» Exercise prompt:
Your copy should begin with the line containing "At what coordinates", end with the line containing "The image size is (1456, 815).", match the listing below exactly, and contain no pictures.

» Dataset excerpts:
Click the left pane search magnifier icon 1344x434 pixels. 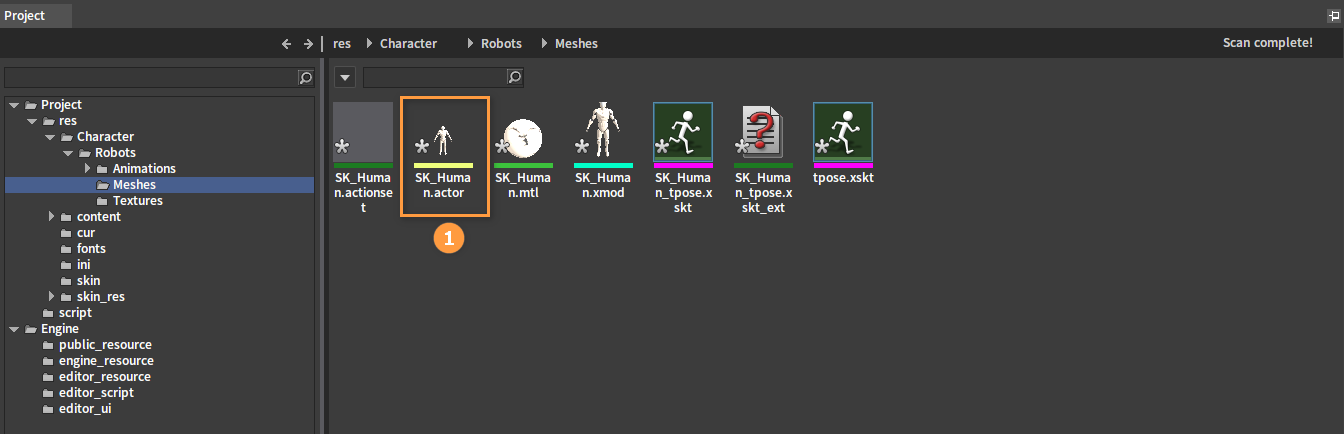pos(306,77)
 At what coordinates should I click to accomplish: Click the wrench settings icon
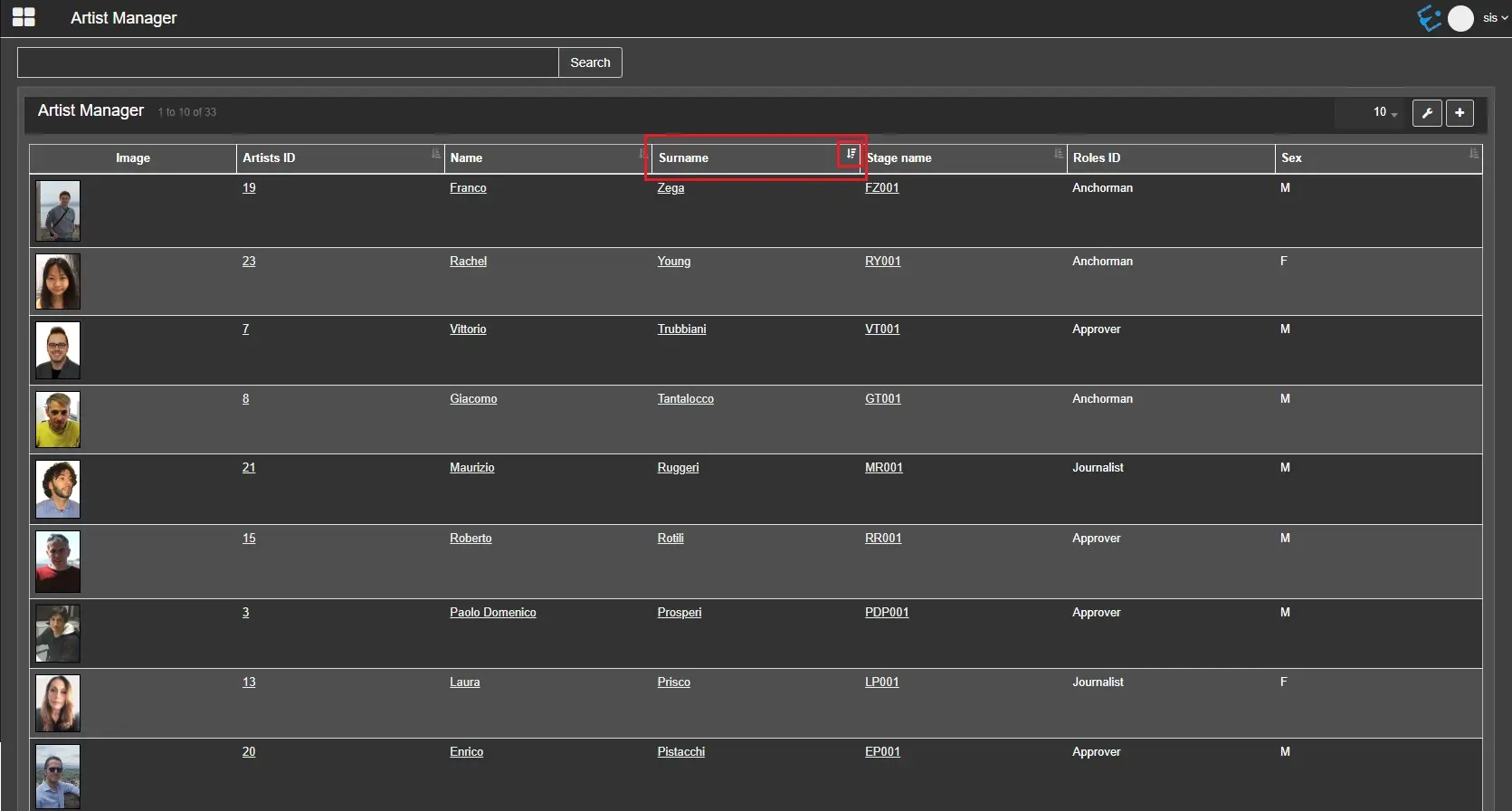coord(1427,112)
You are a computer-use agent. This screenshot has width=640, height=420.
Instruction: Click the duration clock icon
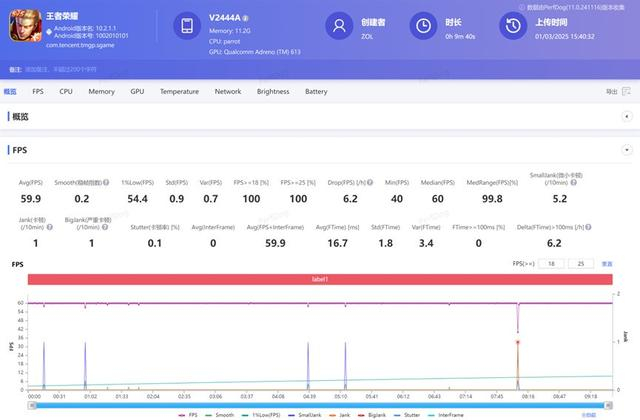(x=426, y=26)
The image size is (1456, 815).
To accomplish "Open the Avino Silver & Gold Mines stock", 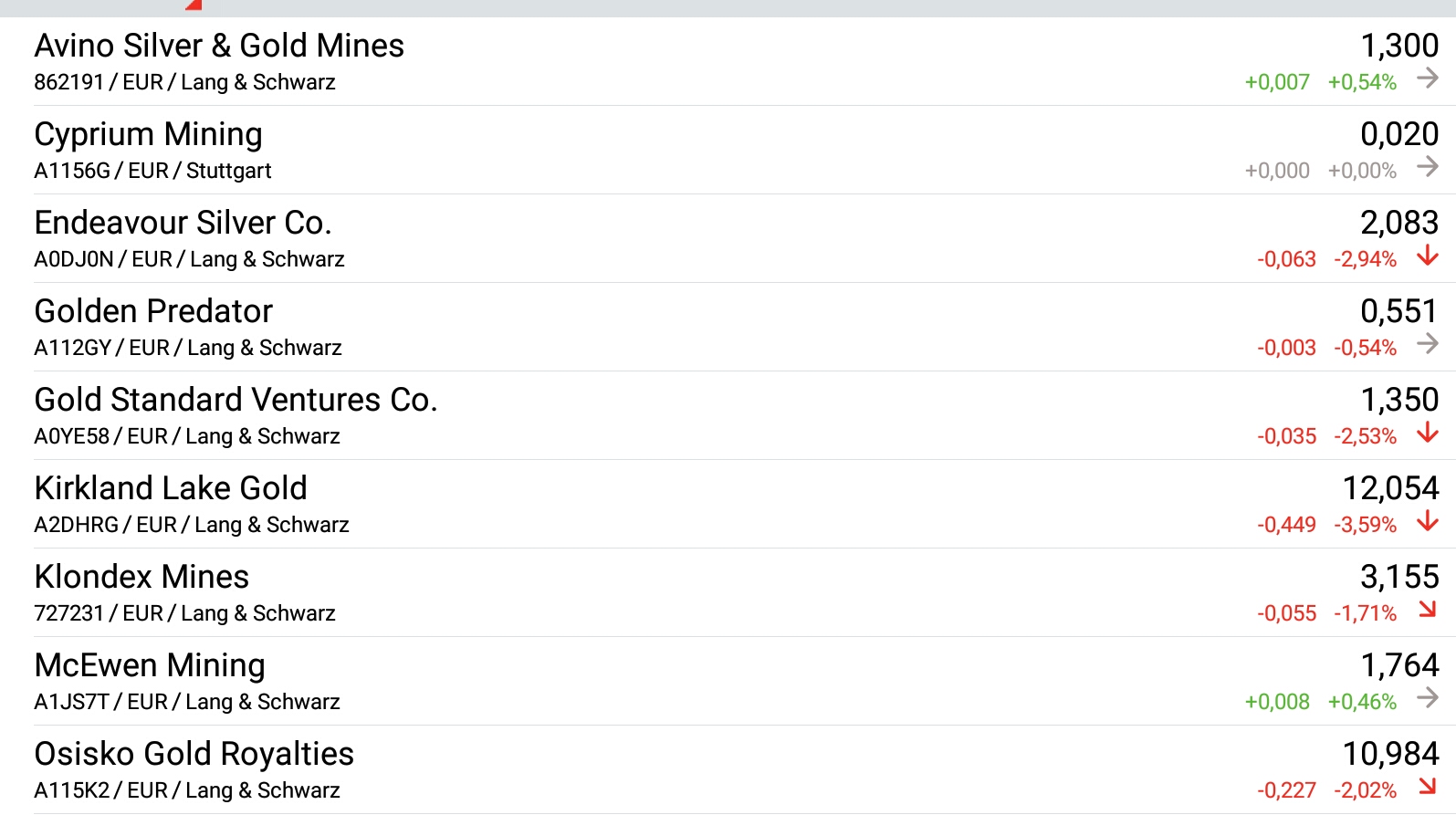I will pos(219,46).
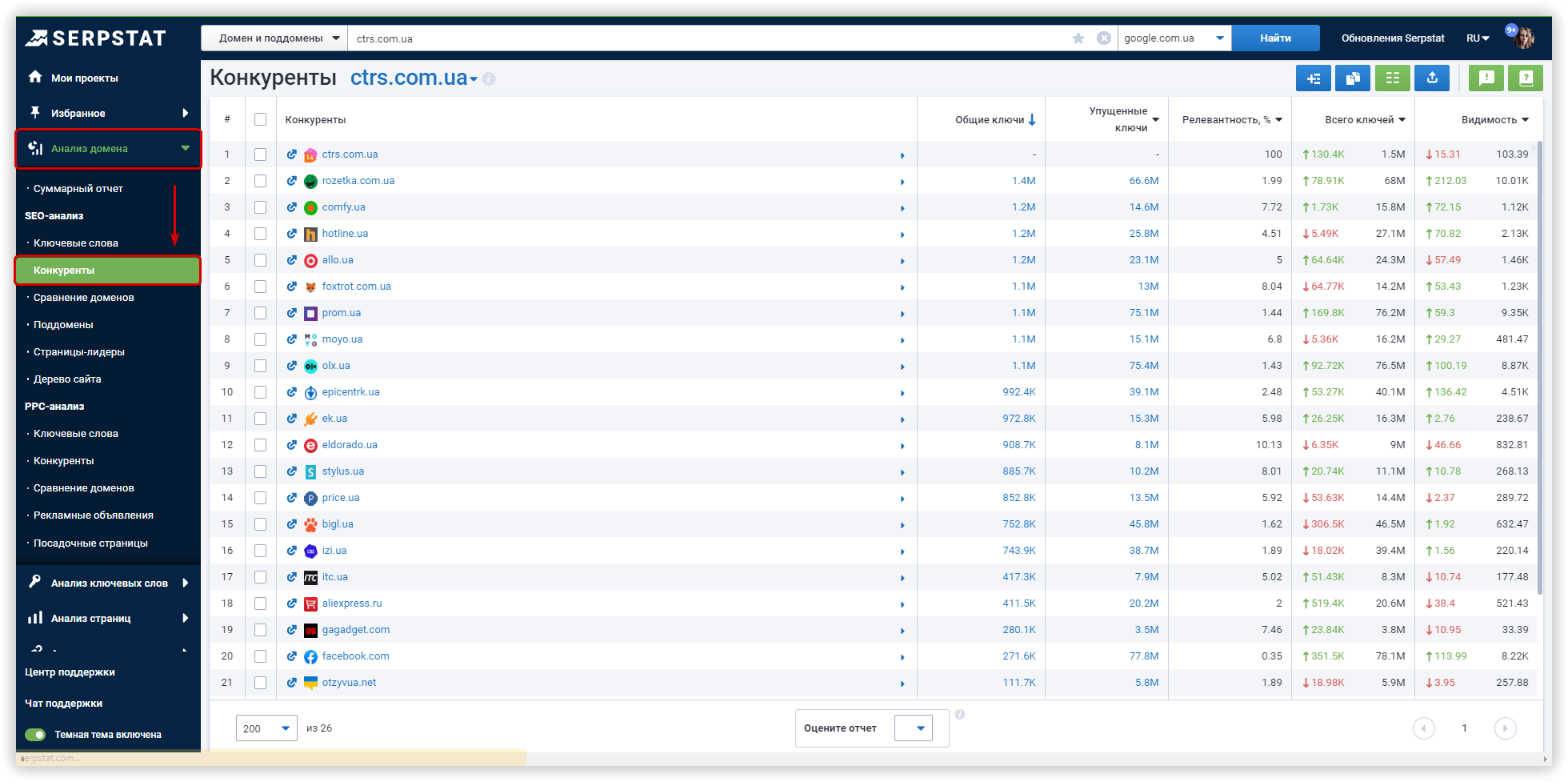Open the rows-per-page 200 dropdown
The height and width of the screenshot is (782, 1568).
coord(266,728)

» Task response:
 At what coordinates should I click to accomplish: Click the wrench settings icon
coord(1427,112)
You are a computer-use agent. This screenshot has width=640, height=420.
Instruction: Click the duration clock icon
(x=426, y=26)
The image size is (1456, 815).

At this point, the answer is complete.